Friday, June 21, 2013

Red vs. White

We all do it.

Despite our best efforts to appear fair, to be open to all, we all have favorites.

So, love ya, plum! You're fabulous, peach, simply fabby! I'll get back to you in a minute. Lemme just get past you.

The cherries are here.



Yay!


I wait all year for cherries. Occasionally cherries pop up out of season, presumably after a long haul from Chile or another country whose seasons complement our own, but I always end up giving them a pass after trying one. Some fruit don't do well out of their time.

When I think of cherries, I imagine deep crimson ones. When red cherries are identified, they're typically labeled Bing cherries, named after the Chinese-American horticulturalist Ah Bing, although other varieties, such as
Lambert cherries, also are widely sold. As you might guess from their deep color, Bing and Lambert cherries are chock full of anthocyanins, and so are are very healthful. (Even more healthful are tart cherry varieties such as Montmorency, which are typically canned or used for juice, but some of us love as is. Hmm, I sense a separate entry!)

But red cherries are not the only game in town. White cherries, aka golden cherries, also have their partisans. 



A becoming blush!


White cherries, typically Queen Anne or Rainier varieties (and few can tell the difference), are extremely delicate and bruise easily. Buy a pound, especially if you don't get to pick them yourself, and you'll likely end up with a lot of dinged and battered cherries, like the ones below They're also apparently more susceptible to growing problems, such as frost damage.


What to expect when you're expecting white cherries


Not surprisingly, white cherries are generally more expensive than red cherries - note the back-to-back signs at one of New York's gourmet supermarkets, showing red cherries for sale at $3.99/lb and white ones at $8.99/lb. 








Despite their premium cost, white cherries are very popular - especially in places like Japan, where delicacy is valued and a certain amount of fruit coddling is to be expected. As my friend Hiroko told me, "Rainiers, or "American Cherries," as we call them here, are quite popular in Japan. I remember my friend Aya complaining around this time of the year.

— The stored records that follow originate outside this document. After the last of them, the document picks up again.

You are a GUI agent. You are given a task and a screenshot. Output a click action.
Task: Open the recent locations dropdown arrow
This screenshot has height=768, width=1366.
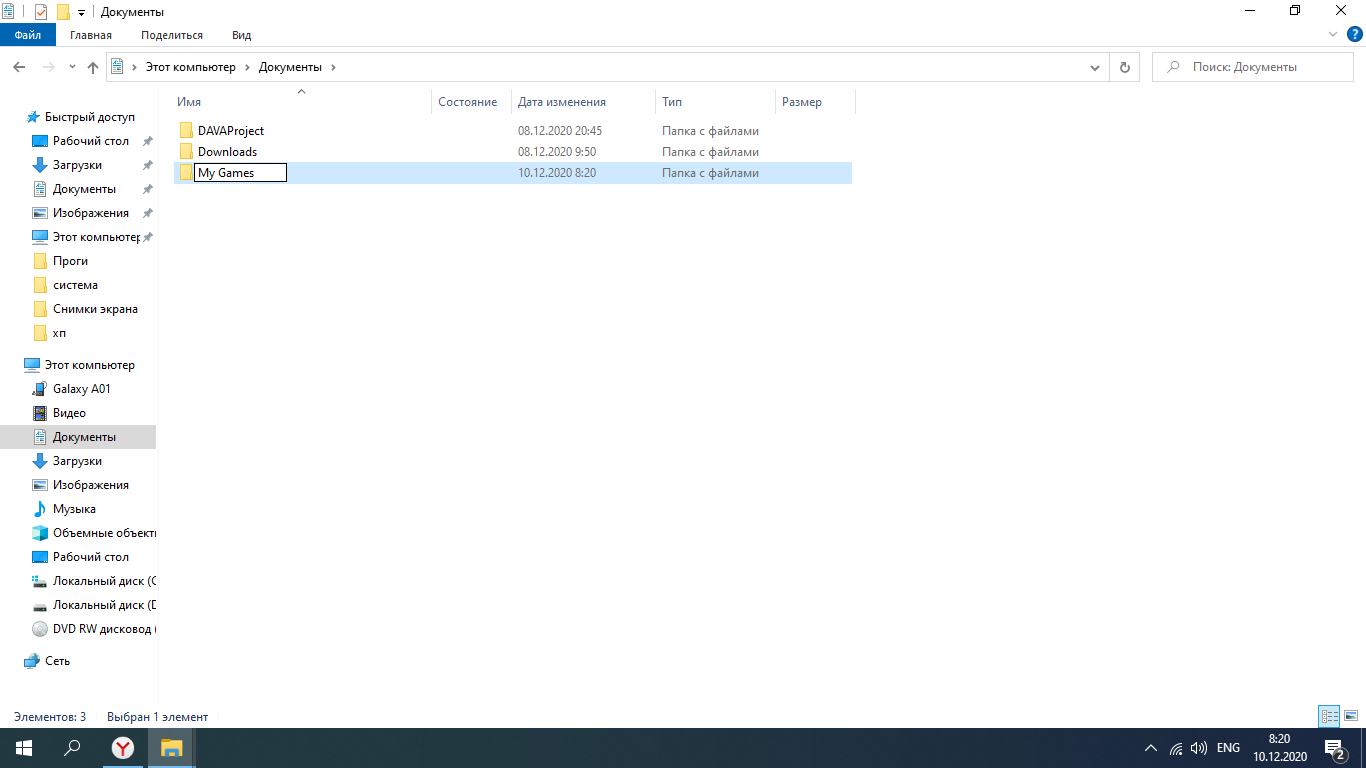pos(72,67)
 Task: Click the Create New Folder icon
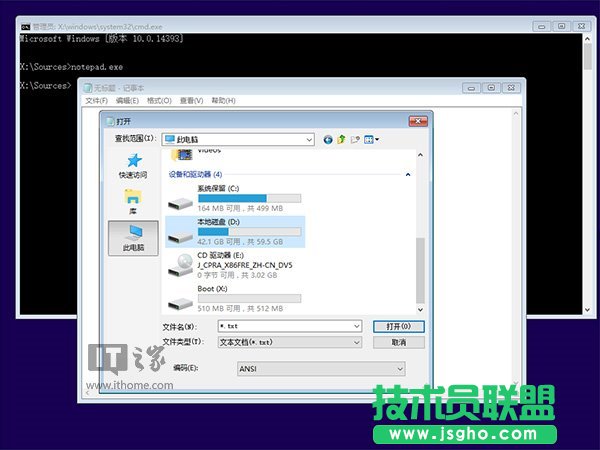tap(354, 139)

She worked for an American semiconductor company in Tokyo, and she always had to make sure that semiconductor chips from the U.S. would secure their spot on air cargo in June. Otherwise Rainier cherries would take over the rides to Tokyo!"

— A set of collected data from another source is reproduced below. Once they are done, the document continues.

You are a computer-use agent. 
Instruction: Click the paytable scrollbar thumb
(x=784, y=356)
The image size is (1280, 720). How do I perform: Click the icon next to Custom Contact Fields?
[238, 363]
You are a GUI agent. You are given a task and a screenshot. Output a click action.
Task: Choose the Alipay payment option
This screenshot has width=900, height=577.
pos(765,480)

If you look closely at the text in the supermarket's sign for Rainier cherries, you'll see it not only touts "firm skin that creates a satisfying crunch with every bite," (as if the cherries were tortilla chips), but also white cherries' lessened tartness.  This reminded me a bit of the recent trend to praise white chocolatewhich used to be scorned for its absence of cocoa solids/chocolate liquor and the attendant mixture of bitter/tart flavor with the sweetness. But as food activist Jo Robinson wrote in recent and fascinating New York Times article entitled, "Breeding the Nutrition Out of Our Food," produce's color and complexity of flavor has been seen as a disadvantage for a while:  

In 1836, Noyes Darling, a onetime mayor of New Haven, and a gentleman farmer, was the first to use scientific methods to breed a new variety of corn. His goal was to create a sweet, all-white variety that was “fit for boiling” by mid-July. He succeeded, noting with pride that he had rid sweet corn of “the disadvantage of being yellow.”
The disadvantage of being yellow, we now know, had been an advantage to human health. Corn with deep yellow kernels, including the yellow corn available in our grocery stores, has nearly 60 times more beta-carotene than white corn, valuable because it turns to Vitamin A in the body, which helps vision and the immune system.

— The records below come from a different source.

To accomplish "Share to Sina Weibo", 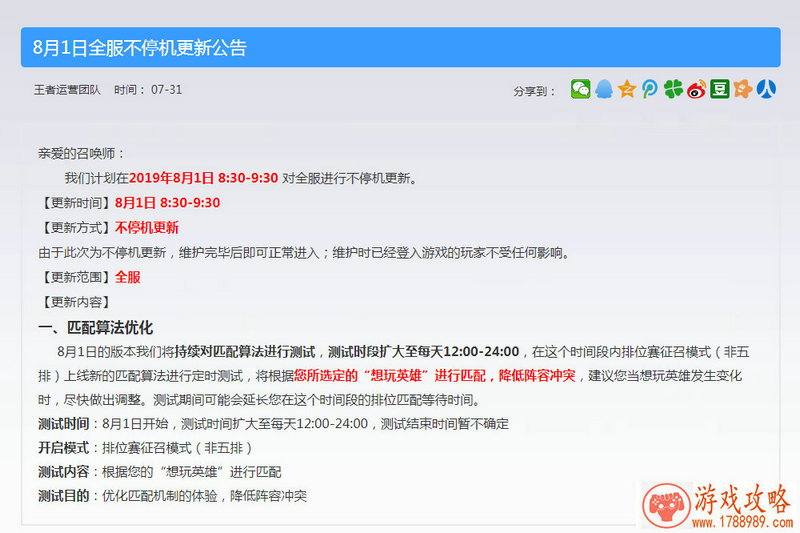I will 696,89.
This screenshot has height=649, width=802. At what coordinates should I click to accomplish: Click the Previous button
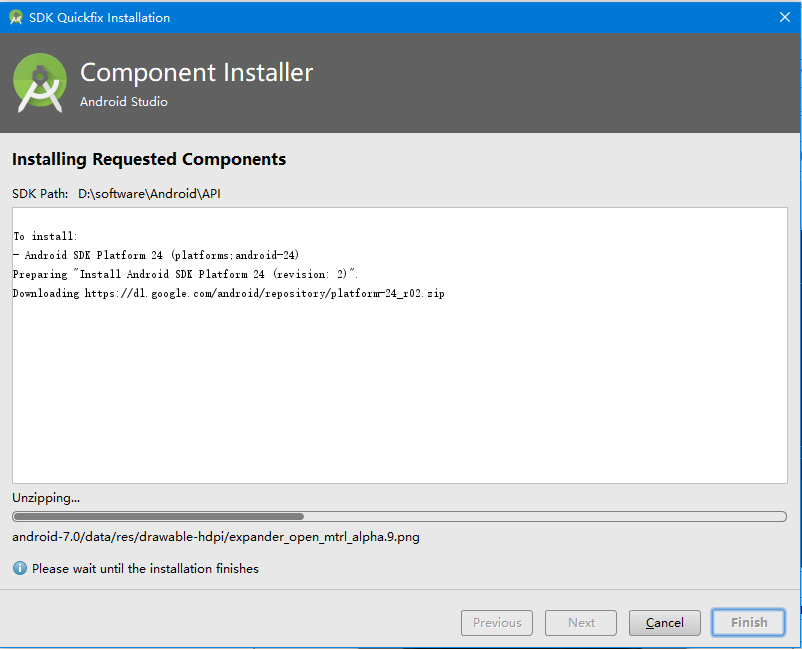[497, 623]
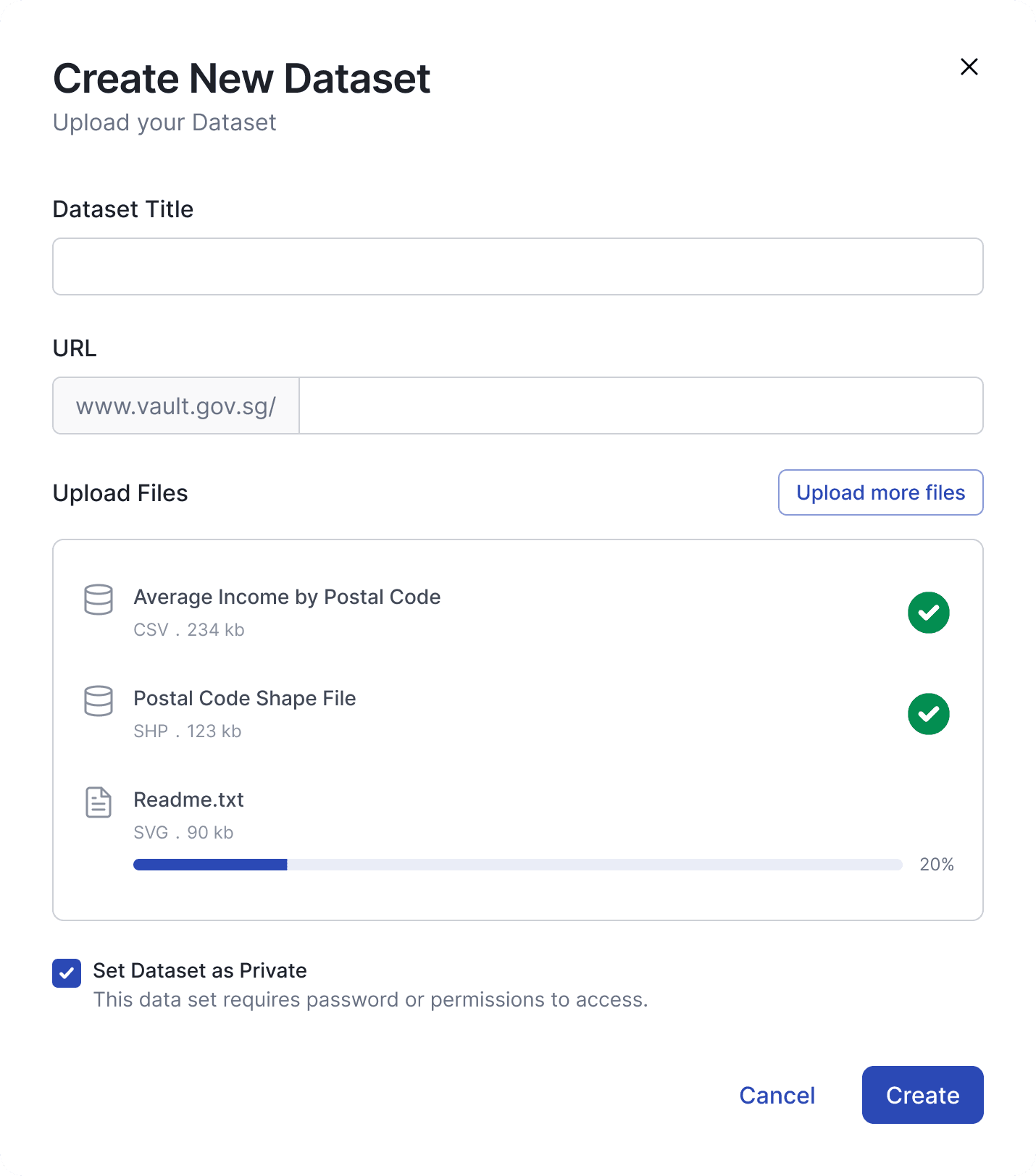Cancel dataset creation
Image resolution: width=1036 pixels, height=1176 pixels.
point(777,1095)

And yet I'm happy both red and white cherries are around. For me, white cherries never scale the heights of magnificence that red cherries do, but they are much more consistent. There are points in June and at the end of July when red cherries are available but not worth buying. To me, they taste like mud. I have found (undamaged) white cherries to be pretty consistent in taste whenever they're available. 

The season is too short for me to spurn either contender. Which to choose? I say, Both.

There's a reason why it's a metaphor for a happy, easy life!

Wednesday, June 19, 2013

What the heck is that? Quanepas


People like eating food from their childhoods.

That explains a lot. Like quanepas.




Quanepas are strange little tropical fruit that grow in the Caribbean. In the Bronx, Harlem and other areas with many residents from the Carribbean, fruit stands sell quanepa branches in the summer. Lord knows my produce trend-spotting record is poor, but I feel reasonably confident in predicting that quanepas will not be a breakout hit. 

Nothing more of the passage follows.